Para este estudo foram selecionados 36 pacientes do sexo feminino com idade igual ou acima de 50 anos em período pós-menopausal, sendo divididas em dois grupos: o primeiro constituído por 26 pacientes apresentando diminuição da densidade mineral óssea consideradas osteopênicas ou osteoporóticas de acordo com os critérios da Organização Mundial de Saúde e um segundo grupo formado por 10 pacientes consideradas normais, todas selecionadas retrospectivamente a partir do banco de dados do ambulatório de osteoporose da Disciplina de Endocrinologia da Universidade Federal de São Paulo (UNIFESP).

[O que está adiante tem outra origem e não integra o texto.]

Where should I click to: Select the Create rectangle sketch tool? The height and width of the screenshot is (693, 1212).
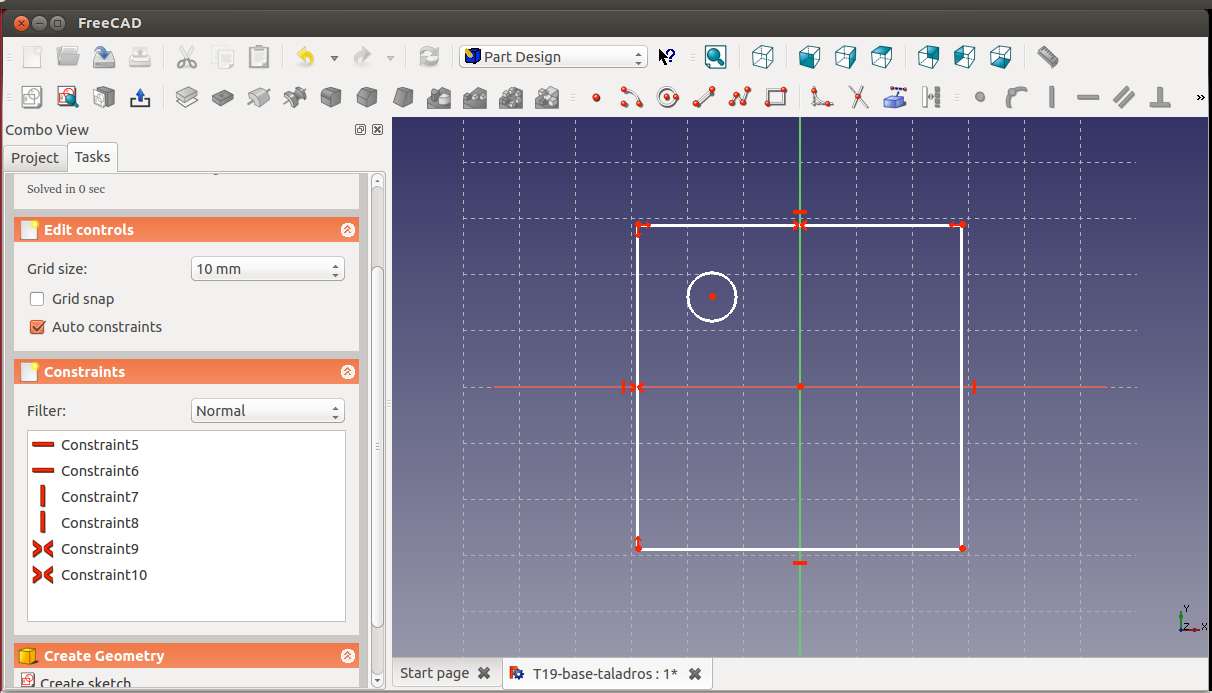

Foram excluídas desta pesquisa as pacientes que apresentavam doenças crônicas ou uso de medicação que afetasse a massa óssea como medicação corticóide ou anti-convulsiva e com insuficiência renal crônica ou com doença hepática. Igualmente excluídas, foram consideradas aquelas pacientes que porventura apresentassem algum tipo de neoplasia devido à possibilidade de ocorrência de metástase óssea.

Todas as pacientes com alteração da massa óssea foram questionadas se estavam ou estiveram em passado recente sob terapêutica anti-reabsortiva como, por exemplo aquela que utiliza alendronato.

Após inspeção da cavidade oral, foram selecionadas apenas pacientes desdentadas totais ou desdentadas parciais na região de corpo de mandíbula a fim de se evitarem causas locais que pudessem interferir com a reabsorção óssea destas regiões.

Este estudo foi aprovado pelo Comitê de Ética em Pesquisa da UNIFESP (anexo 1), sendo obtido consentimento por escrito das pacientes (anexo 2).